第278話 仏性その八十七 何とも言いようがない

 「此理如何」と道取するなり。たとへば、「明見仏性はたれが所作なるぞ」と道取せんもおなじかるべし。「仏性等学、明見仏性、此理如何」と道取せんも道得どうてなり」。

 (明見仏性の状態のところに定慧等学があるというのは大宇宙の真実・真理であるから)「此理如何」此の理由はなんとも言いようがないが真実・真理である、「如何」としか言えないのである。たとえば、「明見仏性は誰がやったことのなのか(誰とも言いようがない)」と言うのと同じであろう。仏性等学=明見仏性=此理如何と言うことも真実・真理を言い得ているのである。

 此理如何を「この理由はいかなるものか」と読むとわからなくなる。此理如何しりしゅおと読み下して此理=如何と読むのだと思っている。如何とはなんとも言いようがないものということだろう。

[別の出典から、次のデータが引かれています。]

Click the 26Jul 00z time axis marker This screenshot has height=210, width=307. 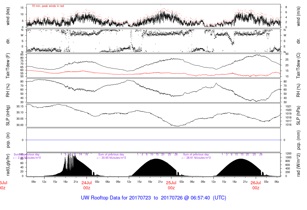tap(256, 185)
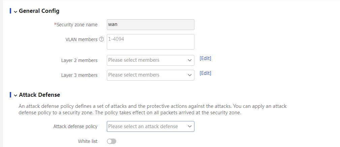Open Layer 2 'Please select members' placeholder text
This screenshot has height=147, width=340.
[x=134, y=60]
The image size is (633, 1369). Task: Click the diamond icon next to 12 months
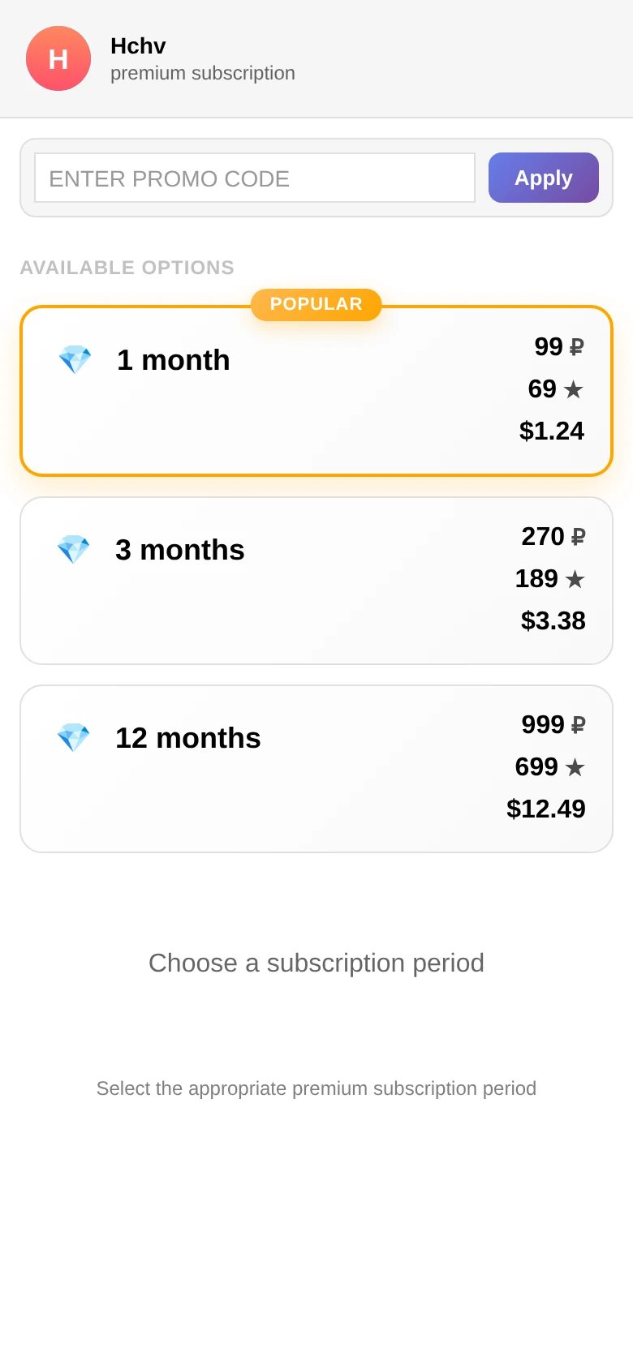pos(73,738)
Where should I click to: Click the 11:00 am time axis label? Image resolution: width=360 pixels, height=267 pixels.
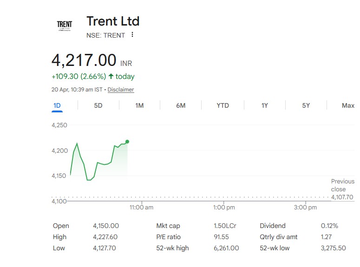click(x=141, y=208)
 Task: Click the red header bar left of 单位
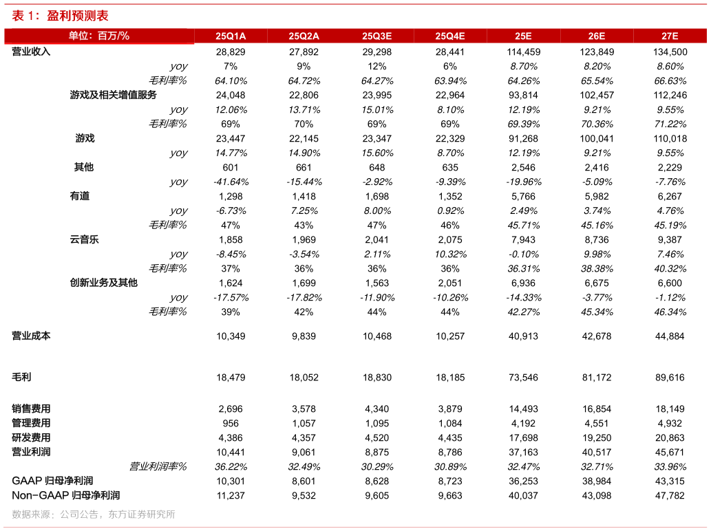pyautogui.click(x=34, y=36)
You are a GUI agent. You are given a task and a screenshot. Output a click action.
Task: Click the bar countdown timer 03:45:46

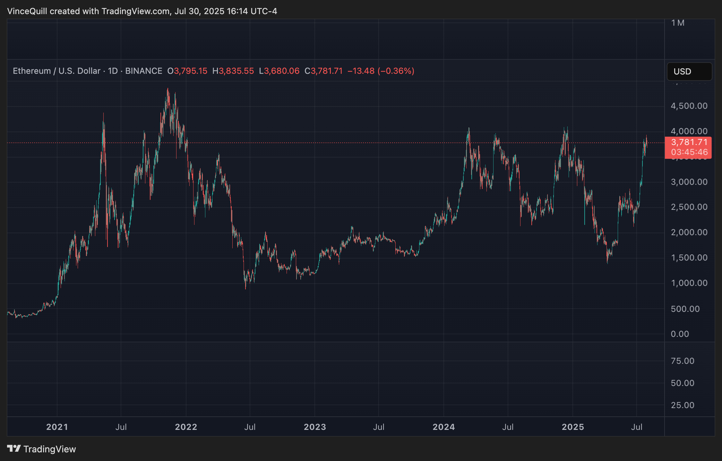pos(689,152)
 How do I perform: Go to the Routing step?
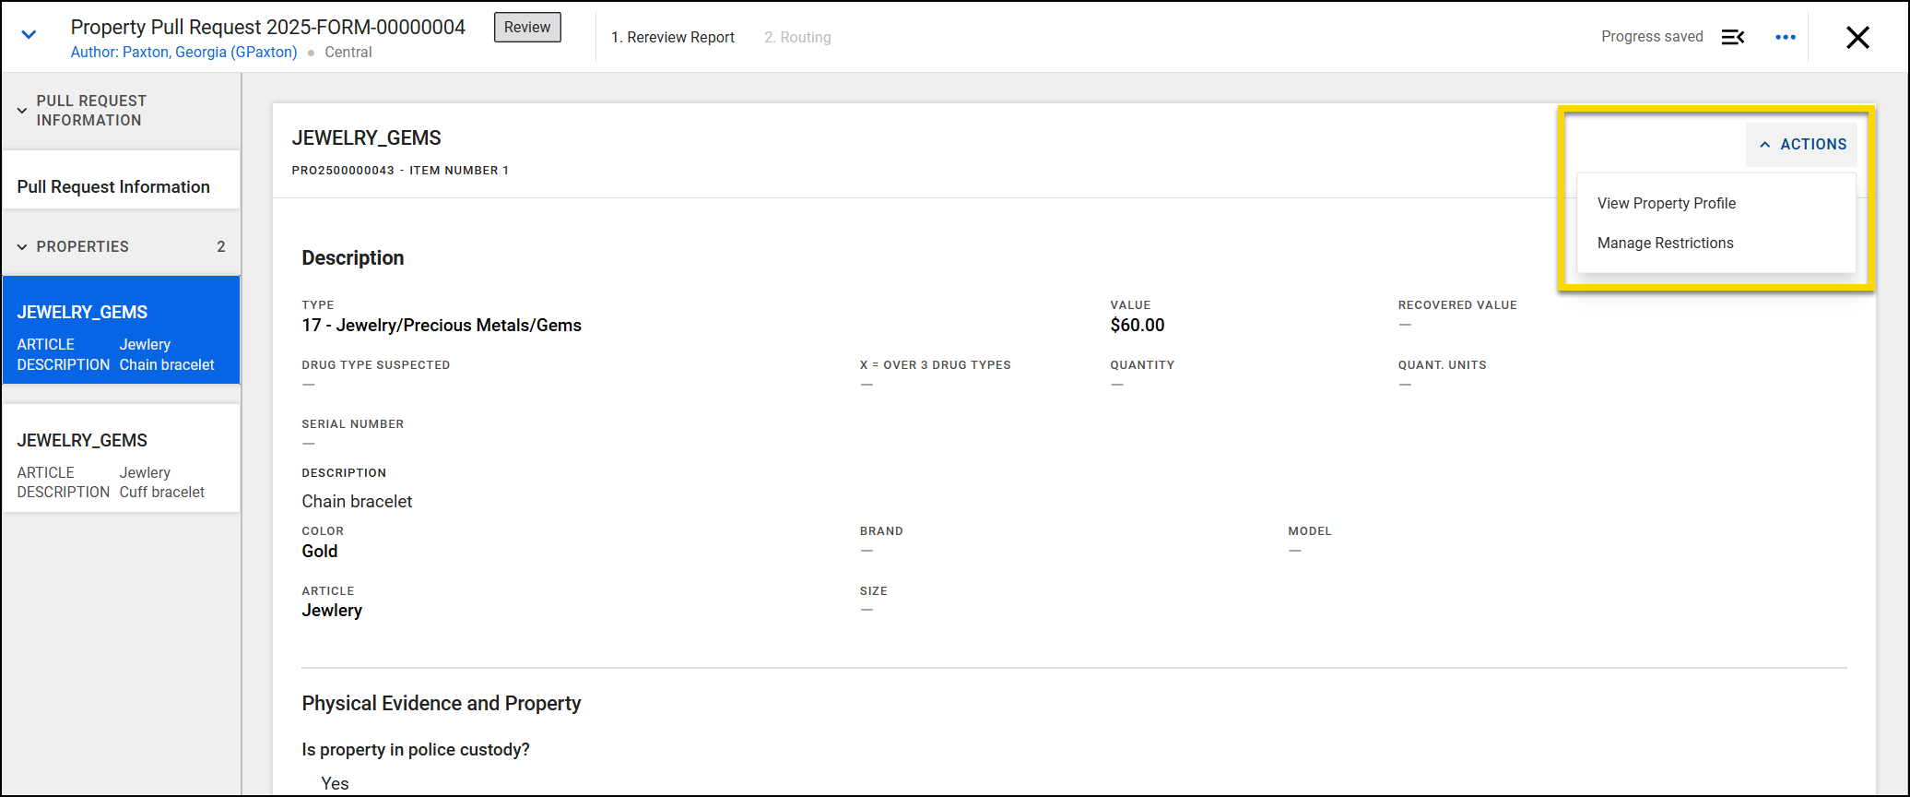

真実・真理は存在する。しかし、こういうものですと示すことはできない。如何としか言いようがないのだ。明見仏性というのは確かに存在する。坐禅の境地だと私は思っている。坐禅していると、自分というものが不思議に感じられることがある。普段は自分というものがある、と思っているが、手を組み足を組み腰骨を立ててじーっと坐っていると、今ここにいるのは誰とも言いようがない何ものかだと感じることがある。人間は意識の中で「自分は、自分は」と思い定めているけれど、その自分は宇宙の一部、様々な要素が依り集まったものに過ぎないということが実感される。たれが所作なるぞである。

 仏性等学も明見仏性も此理如何も坐禅の境地であり、これらは一体なのである。